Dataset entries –
....

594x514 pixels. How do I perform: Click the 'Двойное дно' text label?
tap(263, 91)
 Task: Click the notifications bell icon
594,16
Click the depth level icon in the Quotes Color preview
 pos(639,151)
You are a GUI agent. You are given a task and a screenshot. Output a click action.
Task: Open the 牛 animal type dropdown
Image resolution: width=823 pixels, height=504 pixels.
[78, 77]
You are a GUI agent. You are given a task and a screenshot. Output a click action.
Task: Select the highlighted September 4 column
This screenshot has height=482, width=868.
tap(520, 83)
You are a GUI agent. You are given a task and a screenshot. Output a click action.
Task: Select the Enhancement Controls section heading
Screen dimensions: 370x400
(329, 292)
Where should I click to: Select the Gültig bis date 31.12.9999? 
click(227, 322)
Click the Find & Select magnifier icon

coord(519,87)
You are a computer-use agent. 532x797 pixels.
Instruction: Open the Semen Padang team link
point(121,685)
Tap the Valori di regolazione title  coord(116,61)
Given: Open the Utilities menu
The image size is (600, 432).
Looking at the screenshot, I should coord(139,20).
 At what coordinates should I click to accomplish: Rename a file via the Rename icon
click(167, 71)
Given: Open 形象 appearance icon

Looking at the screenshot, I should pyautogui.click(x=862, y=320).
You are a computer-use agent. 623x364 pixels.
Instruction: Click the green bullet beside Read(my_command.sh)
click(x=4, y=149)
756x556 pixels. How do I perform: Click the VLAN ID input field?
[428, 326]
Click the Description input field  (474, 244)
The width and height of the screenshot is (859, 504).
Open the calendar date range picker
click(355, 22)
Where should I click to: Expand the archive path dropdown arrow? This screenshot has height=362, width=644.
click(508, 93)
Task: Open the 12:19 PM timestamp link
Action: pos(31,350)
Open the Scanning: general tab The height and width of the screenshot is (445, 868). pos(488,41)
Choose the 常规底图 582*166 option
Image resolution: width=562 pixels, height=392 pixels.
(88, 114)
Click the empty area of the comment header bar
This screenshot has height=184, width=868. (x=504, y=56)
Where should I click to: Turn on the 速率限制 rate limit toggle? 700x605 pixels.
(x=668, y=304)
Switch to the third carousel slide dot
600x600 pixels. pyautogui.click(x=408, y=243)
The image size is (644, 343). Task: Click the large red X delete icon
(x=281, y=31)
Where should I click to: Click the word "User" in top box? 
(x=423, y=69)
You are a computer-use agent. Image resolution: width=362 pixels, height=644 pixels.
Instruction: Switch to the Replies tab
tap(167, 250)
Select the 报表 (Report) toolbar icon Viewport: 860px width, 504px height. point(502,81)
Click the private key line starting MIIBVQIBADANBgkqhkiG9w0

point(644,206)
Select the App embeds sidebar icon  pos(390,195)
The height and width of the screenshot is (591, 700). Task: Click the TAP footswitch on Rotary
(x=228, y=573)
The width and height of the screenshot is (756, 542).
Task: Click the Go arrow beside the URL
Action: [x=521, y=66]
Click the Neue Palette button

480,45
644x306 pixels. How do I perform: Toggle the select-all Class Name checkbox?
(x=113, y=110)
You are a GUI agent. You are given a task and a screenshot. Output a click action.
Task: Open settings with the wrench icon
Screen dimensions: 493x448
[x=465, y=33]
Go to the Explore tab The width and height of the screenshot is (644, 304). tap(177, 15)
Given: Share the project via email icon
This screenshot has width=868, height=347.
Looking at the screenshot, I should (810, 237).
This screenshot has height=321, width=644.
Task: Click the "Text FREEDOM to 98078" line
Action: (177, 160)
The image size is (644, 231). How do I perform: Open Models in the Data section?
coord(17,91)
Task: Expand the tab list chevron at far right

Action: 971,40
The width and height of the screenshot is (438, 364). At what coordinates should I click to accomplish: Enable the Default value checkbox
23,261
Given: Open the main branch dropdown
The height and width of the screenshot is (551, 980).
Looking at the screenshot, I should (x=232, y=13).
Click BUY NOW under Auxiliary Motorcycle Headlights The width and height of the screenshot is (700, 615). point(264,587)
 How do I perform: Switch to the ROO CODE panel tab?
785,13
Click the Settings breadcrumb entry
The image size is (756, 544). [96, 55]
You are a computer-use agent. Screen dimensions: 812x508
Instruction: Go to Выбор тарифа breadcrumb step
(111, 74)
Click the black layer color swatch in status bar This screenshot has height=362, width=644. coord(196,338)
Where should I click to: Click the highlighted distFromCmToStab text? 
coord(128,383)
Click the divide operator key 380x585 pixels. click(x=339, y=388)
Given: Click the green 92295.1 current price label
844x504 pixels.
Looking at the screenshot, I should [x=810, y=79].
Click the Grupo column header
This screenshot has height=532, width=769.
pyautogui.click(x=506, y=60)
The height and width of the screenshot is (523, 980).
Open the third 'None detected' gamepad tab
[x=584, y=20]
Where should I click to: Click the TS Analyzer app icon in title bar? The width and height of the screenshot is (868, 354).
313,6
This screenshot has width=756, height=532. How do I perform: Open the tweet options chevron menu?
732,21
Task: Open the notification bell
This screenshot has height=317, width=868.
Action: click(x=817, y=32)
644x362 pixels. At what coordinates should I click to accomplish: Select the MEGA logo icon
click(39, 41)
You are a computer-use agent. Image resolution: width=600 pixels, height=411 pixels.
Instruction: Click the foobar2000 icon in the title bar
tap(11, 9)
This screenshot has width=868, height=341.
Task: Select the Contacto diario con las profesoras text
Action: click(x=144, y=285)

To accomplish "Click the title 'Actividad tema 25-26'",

....

WHAT YOU HAVE TO DO –
Every entry is to be restated word for word, with nothing dropped.

EXERCISE ANSWER –
594x514 pixels. How do I perform: Click the 'Двойное дно' text label?
tap(263, 91)
 Task: Click the notifications bell icon
594,16
Click the depth level icon in the Quotes Color preview
 pos(639,151)
You are a GUI agent. You are given a task and a screenshot. Output a click action.
Task: Open the 牛 animal type dropdown
Image resolution: width=823 pixels, height=504 pixels.
[78, 77]
You are a GUI agent. You are given a task and a screenshot. Output a click action.
Task: Select the highlighted September 4 column
This screenshot has height=482, width=868.
tap(520, 83)
You are a GUI agent. You are given a task and a screenshot. Output a click action.
Task: Select the Enhancement Controls section heading
Screen dimensions: 370x400
(329, 292)
Where should I click to: Select the Gültig bis date 31.12.9999? 
click(227, 322)
Click the Find & Select magnifier icon

coord(519,87)
You are a computer-use agent. 532x797 pixels.
Instruction: Open the Semen Padang team link
point(121,685)
Tap the Valori di regolazione title  coord(116,61)
Given: Open the Utilities menu
The image size is (600, 432).
Looking at the screenshot, I should coord(139,20).
 At what coordinates should I click to accomplish: Rename a file via the Rename icon
click(167, 71)
Given: Open 形象 appearance icon

Looking at the screenshot, I should pyautogui.click(x=862, y=320).
You are a computer-use agent. 623x364 pixels.
Instruction: Click the green bullet beside Read(my_command.sh)
click(x=4, y=149)
756x556 pixels. How do I perform: Click the VLAN ID input field?
[428, 326]
Click the Description input field  (474, 244)
The width and height of the screenshot is (859, 504).
Open the calendar date range picker
click(355, 22)
Where should I click to: Expand the archive path dropdown arrow? This screenshot has height=362, width=644.
click(508, 93)
Task: Open the 12:19 PM timestamp link
Action: pos(31,350)
Open the Scanning: general tab The height and width of the screenshot is (445, 868). pos(488,41)
Choose the 常规底图 582*166 option
Image resolution: width=562 pixels, height=392 pixels.
(88, 114)
Click the empty area of the comment header bar
This screenshot has height=184, width=868. (x=504, y=56)
Where should I click to: Turn on the 速率限制 rate limit toggle? 700x605 pixels.
(x=668, y=304)
Switch to the third carousel slide dot
600x600 pixels. pyautogui.click(x=408, y=243)
The image size is (644, 343). Task: Click the large red X delete icon
(x=281, y=31)
Where should I click to: Click the word "User" in top box? 
(x=423, y=69)
You are a computer-use agent. Image resolution: width=362 pixels, height=644 pixels.
Instruction: Switch to the Replies tab
tap(167, 250)
Select the 报表 (Report) toolbar icon Viewport: 860px width, 504px height. point(502,81)
Click the private key line starting MIIBVQIBADANBgkqhkiG9w0

point(644,206)
Select the App embeds sidebar icon  pos(390,195)
The height and width of the screenshot is (591, 700). Task: Click the TAP footswitch on Rotary
(x=228, y=573)
The width and height of the screenshot is (756, 542).
Task: Click the Go arrow beside the URL
Action: [x=521, y=66]
Click the Neue Palette button

480,45
644x306 pixels. How do I perform: Toggle the select-all Class Name checkbox?
(x=113, y=110)
You are a GUI agent. You are given a task and a screenshot. Output a click action.
Task: Open settings with the wrench icon
Screen dimensions: 493x448
[x=465, y=33]
Go to the Explore tab The width and height of the screenshot is (644, 304). tap(177, 15)
Given: Share the project via email icon
This screenshot has width=868, height=347.
Looking at the screenshot, I should (810, 237).
This screenshot has height=321, width=644.
Task: Click the "Text FREEDOM to 98078" line
Action: (177, 160)
The image size is (644, 231). How do I perform: Open Models in the Data section?
coord(17,91)
Task: Expand the tab list chevron at far right

Action: 971,40
The width and height of the screenshot is (438, 364). At what coordinates should I click to accomplish: Enable the Default value checkbox
23,261
Given: Open the main branch dropdown
The height and width of the screenshot is (551, 980).
Looking at the screenshot, I should (x=232, y=13).
Click BUY NOW under Auxiliary Motorcycle Headlights The width and height of the screenshot is (700, 615). point(264,587)
 How do I perform: Switch to the ROO CODE panel tab?
785,13
Click the Settings breadcrumb entry
The image size is (756, 544). [96, 55]
You are a computer-use agent. Screen dimensions: 812x508
Instruction: Go to Выбор тарифа breadcrumb step
(111, 74)
Click the black layer color swatch in status bar This screenshot has height=362, width=644. coord(196,338)
Where should I click to: Click the highlighted distFromCmToStab text? 
coord(128,383)
Click the divide operator key 380x585 pixels. click(x=339, y=388)
Given: Click the green 92295.1 current price label
844x504 pixels.
Looking at the screenshot, I should [x=810, y=79].
Click the Grupo column header
This screenshot has height=532, width=769.
pyautogui.click(x=506, y=60)
The height and width of the screenshot is (523, 980).
Open the third 'None detected' gamepad tab
[x=584, y=20]
Where should I click to: Click the TS Analyzer app icon in title bar? The width and height of the screenshot is (868, 354).
313,6
This screenshot has width=756, height=532. How do I perform: Open the tweet options chevron menu?
732,21
Task: Open the notification bell
This screenshot has height=317, width=868.
Action: click(x=817, y=32)
644x362 pixels. At what coordinates should I click to accomplish: Select the MEGA logo icon
click(39, 41)
You are a computer-use agent. Image resolution: width=600 pixels, height=411 pixels.
Instruction: Click the foobar2000 icon in the title bar
tap(11, 9)
This screenshot has width=868, height=341.
Task: Select the Contacto diario con las profesoras text
Action: click(x=144, y=285)

To accomplish "Click the title 'Actividad tema 25-26'",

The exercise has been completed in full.